**Activity**
Could you reproduce, from the records below, everything from the line with "Cebolla Rock 2026: Non" down to the line with "Licencia CreativeCommons (133, 2559)", keeping both of those lines and changing nothing?

**Source information**
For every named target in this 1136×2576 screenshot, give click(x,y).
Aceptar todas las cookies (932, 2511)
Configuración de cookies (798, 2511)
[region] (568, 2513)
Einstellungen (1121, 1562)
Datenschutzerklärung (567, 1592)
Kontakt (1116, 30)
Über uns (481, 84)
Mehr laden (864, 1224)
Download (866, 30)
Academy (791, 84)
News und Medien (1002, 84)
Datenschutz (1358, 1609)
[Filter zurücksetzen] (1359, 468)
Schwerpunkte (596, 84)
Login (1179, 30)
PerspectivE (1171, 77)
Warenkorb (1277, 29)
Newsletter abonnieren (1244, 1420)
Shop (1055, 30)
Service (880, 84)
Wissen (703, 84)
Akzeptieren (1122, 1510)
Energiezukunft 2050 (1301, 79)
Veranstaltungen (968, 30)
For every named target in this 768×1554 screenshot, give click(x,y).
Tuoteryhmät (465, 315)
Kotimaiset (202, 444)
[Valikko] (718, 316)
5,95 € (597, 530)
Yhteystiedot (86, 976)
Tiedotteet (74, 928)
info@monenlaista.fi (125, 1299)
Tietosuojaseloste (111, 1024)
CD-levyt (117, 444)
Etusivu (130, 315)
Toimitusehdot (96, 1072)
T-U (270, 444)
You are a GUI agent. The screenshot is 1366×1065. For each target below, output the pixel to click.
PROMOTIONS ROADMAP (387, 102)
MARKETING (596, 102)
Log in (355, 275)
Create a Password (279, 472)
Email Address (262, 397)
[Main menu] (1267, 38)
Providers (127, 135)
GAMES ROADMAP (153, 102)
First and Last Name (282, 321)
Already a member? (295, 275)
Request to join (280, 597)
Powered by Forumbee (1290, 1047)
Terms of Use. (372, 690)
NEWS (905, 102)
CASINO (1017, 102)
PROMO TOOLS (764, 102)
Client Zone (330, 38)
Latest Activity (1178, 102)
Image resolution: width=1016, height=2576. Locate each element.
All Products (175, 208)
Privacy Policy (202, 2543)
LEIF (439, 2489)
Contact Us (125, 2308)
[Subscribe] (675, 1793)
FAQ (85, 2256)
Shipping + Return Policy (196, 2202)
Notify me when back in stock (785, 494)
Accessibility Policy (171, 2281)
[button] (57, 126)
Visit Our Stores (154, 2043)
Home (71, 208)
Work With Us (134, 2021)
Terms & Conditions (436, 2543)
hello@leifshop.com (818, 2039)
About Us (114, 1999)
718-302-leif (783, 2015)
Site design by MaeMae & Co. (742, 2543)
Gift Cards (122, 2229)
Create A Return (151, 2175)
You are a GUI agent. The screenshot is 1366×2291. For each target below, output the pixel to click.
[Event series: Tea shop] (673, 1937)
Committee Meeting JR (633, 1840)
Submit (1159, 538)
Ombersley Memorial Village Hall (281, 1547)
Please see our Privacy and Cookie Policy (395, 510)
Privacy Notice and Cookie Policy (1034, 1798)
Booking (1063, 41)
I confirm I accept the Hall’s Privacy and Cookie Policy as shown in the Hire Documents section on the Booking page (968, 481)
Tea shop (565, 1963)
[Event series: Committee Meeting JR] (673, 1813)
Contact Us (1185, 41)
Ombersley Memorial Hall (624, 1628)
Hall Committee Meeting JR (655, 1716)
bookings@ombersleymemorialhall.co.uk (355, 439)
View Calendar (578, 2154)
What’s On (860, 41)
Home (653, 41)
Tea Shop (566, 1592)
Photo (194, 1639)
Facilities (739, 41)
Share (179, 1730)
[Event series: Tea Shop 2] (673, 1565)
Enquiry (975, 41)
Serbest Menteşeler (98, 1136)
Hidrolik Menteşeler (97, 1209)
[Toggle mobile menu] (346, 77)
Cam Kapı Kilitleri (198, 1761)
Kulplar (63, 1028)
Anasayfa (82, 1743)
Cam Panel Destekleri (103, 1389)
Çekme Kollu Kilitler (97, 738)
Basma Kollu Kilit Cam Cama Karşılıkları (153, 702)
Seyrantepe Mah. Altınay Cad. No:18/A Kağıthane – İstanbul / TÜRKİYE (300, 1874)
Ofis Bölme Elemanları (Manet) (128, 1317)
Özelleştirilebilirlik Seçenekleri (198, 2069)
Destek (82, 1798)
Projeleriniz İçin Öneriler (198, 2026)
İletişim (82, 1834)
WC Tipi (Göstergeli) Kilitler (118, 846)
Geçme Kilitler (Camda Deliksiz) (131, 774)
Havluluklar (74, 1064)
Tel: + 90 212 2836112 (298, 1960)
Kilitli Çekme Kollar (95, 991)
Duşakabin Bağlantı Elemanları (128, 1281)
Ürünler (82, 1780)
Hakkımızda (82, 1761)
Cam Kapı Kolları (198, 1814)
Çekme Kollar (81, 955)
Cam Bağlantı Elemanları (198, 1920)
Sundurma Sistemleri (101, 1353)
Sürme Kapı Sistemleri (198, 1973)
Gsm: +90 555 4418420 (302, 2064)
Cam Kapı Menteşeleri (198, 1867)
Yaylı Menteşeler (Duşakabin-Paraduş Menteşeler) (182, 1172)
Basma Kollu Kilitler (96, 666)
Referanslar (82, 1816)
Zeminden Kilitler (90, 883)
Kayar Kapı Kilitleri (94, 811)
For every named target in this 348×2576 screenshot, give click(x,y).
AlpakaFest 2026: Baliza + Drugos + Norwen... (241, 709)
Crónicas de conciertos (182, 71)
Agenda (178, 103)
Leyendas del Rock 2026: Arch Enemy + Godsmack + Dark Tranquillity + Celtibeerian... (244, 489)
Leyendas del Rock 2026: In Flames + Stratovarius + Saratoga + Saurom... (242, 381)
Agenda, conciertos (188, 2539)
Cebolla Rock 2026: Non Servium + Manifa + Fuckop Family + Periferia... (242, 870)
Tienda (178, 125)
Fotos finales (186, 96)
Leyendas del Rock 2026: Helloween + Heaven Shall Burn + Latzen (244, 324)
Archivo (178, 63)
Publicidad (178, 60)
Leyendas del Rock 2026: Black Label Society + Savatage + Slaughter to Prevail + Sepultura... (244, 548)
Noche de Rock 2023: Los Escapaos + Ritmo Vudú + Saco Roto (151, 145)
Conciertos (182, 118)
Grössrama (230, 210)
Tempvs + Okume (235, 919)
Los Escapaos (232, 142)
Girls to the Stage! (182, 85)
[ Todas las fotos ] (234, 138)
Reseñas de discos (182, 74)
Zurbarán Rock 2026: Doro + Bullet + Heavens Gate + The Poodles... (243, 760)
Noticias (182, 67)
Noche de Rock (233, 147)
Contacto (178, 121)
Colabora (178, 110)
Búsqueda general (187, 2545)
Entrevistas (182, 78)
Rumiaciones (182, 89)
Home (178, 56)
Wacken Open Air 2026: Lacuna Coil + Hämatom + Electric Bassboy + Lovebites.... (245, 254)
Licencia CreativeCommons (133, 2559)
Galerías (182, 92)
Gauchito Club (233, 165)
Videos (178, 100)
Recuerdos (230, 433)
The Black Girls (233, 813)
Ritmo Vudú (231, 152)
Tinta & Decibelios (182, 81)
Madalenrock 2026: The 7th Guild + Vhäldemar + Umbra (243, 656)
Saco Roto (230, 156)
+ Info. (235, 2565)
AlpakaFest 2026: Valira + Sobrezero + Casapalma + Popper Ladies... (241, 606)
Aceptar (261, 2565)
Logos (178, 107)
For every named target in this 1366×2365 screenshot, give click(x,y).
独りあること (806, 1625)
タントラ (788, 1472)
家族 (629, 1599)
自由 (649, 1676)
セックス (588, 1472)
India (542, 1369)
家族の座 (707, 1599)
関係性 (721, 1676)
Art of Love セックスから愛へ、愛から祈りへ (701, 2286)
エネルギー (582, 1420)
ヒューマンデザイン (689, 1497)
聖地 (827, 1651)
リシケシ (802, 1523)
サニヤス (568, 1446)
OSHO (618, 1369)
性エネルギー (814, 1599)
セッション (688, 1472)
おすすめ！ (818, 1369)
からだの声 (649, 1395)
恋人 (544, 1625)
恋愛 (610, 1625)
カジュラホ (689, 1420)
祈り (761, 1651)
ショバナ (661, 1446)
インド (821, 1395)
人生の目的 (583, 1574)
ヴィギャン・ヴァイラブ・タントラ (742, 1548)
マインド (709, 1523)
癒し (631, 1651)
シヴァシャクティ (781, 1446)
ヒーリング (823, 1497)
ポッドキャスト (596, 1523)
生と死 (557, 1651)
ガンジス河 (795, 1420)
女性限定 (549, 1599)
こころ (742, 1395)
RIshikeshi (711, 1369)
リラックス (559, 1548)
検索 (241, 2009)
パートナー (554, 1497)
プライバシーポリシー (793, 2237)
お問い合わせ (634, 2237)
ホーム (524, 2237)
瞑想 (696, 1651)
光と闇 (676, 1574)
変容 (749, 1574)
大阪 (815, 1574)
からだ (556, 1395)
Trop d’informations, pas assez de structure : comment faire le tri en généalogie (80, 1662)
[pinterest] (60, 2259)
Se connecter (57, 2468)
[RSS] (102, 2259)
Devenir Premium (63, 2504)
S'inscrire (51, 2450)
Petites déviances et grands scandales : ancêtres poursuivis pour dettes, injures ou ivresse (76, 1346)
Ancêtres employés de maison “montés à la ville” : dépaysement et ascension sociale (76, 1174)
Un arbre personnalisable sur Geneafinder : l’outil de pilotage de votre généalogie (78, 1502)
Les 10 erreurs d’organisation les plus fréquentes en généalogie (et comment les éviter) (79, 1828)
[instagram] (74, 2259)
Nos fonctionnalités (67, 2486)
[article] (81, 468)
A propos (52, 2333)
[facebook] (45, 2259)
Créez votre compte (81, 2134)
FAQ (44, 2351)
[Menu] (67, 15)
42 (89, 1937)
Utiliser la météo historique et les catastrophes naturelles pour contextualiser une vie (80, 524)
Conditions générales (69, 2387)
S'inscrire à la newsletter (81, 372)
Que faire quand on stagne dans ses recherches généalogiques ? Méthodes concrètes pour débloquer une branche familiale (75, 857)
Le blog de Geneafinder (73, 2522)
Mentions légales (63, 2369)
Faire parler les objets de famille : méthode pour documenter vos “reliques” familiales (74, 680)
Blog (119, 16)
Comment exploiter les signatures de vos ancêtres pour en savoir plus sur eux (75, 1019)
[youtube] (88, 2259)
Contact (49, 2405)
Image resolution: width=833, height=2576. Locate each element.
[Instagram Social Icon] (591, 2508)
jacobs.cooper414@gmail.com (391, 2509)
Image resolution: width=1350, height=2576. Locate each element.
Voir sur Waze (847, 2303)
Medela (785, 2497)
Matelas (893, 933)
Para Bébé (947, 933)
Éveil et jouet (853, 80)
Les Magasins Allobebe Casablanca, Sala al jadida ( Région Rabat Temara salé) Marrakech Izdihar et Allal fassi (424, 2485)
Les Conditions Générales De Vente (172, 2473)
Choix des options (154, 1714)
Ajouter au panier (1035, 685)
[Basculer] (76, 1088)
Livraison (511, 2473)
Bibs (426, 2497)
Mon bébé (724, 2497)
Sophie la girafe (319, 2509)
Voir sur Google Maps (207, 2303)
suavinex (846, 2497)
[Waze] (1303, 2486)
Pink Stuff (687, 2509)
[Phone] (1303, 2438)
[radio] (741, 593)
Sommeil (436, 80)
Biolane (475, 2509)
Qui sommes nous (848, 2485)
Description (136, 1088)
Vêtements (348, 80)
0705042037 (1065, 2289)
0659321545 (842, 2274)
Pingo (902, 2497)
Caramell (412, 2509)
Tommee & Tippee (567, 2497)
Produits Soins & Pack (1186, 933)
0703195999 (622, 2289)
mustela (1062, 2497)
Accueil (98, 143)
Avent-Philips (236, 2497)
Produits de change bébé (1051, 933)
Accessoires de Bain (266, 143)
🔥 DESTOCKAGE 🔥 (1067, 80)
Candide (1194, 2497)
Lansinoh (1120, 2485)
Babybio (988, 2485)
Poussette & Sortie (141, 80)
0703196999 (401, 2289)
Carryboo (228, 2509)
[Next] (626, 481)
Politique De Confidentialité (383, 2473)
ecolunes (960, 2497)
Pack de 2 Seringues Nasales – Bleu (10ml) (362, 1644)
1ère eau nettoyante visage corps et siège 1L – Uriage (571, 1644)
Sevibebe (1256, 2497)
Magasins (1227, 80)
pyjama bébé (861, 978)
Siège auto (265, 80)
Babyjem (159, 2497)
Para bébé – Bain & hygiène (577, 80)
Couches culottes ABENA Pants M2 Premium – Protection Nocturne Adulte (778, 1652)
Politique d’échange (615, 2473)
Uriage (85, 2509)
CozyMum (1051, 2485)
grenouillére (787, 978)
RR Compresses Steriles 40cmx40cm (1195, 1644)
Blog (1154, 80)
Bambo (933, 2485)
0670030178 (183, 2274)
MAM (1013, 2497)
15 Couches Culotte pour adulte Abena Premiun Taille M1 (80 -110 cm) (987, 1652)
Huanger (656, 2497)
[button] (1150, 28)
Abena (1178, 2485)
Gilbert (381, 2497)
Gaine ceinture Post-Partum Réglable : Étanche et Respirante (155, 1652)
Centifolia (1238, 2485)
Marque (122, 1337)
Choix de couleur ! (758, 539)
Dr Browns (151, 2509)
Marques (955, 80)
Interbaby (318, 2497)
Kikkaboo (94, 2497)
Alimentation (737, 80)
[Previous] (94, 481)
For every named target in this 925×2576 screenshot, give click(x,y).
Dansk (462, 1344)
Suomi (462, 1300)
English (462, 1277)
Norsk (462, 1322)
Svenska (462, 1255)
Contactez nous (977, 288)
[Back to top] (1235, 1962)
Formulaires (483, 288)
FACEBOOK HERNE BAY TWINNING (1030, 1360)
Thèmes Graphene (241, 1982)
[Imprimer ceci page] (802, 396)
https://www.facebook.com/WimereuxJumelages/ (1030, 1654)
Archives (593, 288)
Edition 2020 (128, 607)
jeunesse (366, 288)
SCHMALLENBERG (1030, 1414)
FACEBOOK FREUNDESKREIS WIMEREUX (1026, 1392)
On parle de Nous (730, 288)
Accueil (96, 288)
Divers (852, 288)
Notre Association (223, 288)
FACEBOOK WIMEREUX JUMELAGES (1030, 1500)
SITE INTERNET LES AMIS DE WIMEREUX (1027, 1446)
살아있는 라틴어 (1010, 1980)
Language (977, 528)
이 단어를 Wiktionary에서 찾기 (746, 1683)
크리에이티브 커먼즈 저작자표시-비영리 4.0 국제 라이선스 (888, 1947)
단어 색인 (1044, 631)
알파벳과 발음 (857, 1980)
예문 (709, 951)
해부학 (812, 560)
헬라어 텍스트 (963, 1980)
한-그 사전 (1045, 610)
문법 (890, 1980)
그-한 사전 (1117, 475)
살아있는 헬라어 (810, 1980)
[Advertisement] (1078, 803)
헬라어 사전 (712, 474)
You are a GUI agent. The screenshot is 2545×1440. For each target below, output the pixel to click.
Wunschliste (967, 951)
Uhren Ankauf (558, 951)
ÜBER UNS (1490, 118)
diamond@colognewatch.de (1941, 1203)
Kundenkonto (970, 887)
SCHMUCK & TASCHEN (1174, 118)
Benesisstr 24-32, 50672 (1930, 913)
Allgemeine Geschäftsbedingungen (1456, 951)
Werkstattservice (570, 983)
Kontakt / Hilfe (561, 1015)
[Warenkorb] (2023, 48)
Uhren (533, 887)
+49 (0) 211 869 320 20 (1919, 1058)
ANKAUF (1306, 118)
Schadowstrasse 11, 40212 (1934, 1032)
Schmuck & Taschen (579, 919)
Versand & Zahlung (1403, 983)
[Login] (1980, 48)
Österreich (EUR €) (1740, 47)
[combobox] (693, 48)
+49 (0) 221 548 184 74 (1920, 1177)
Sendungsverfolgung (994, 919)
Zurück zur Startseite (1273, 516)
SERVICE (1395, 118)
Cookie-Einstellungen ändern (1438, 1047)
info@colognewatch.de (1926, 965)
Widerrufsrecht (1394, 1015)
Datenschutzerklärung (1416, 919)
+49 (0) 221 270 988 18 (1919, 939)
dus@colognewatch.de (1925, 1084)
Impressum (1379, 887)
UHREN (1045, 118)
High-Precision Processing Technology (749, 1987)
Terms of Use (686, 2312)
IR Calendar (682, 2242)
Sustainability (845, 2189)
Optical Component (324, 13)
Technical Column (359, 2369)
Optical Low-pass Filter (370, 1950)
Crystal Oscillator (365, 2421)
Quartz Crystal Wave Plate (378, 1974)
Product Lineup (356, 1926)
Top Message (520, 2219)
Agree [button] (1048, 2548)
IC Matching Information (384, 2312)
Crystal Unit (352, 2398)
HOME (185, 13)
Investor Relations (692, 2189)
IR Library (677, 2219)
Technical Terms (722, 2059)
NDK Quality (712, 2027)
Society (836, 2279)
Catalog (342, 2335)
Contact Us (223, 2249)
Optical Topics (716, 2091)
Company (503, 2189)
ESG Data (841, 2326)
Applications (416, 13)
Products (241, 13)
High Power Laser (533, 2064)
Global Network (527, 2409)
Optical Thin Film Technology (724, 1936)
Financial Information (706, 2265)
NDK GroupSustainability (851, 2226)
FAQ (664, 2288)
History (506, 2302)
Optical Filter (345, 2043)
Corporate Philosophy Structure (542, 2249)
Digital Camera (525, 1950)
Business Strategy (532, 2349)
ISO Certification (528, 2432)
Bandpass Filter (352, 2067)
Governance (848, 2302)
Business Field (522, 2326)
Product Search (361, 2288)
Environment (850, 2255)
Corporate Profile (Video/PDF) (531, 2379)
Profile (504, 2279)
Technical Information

**Solution to the problem**
Cebolla Rock 2026: Non Servium + Manifa + Fuckop Family + Periferia... (242, 870)
Tienda (178, 125)
Fotos finales (186, 96)
Leyendas del Rock 2026: Helloween + Heaven Shall Burn + Latzen (244, 324)
Archivo (178, 63)
Publicidad (178, 60)
Leyendas del Rock 2026: Black Label Society + Savatage + Slaughter to Prevail + Sepultura... (244, 548)
Noche de Rock 2023: Los Escapaos + Ritmo Vudú + Saco Roto (151, 145)
Conciertos (182, 118)
Grössrama (230, 210)
Tempvs + Okume (235, 919)
Los Escapaos (232, 142)
Girls to the Stage! (182, 85)
[ Todas las fotos ] (234, 138)
Reseñas de discos (182, 74)
Zurbarán Rock 2026: Doro + Bullet + Heavens Gate + The Poodles... (243, 760)
Noticias (182, 67)
Noche de Rock (233, 147)
Contacto (178, 121)
Colabora (178, 110)
Búsqueda general (187, 2545)
Entrevistas (182, 78)
Rumiaciones (182, 89)
Home (178, 56)
Wacken Open Air 2026: Lacuna Coil + Hämatom + Electric Bassboy + Lovebites.... (245, 254)
Licencia CreativeCommons (133, 2559)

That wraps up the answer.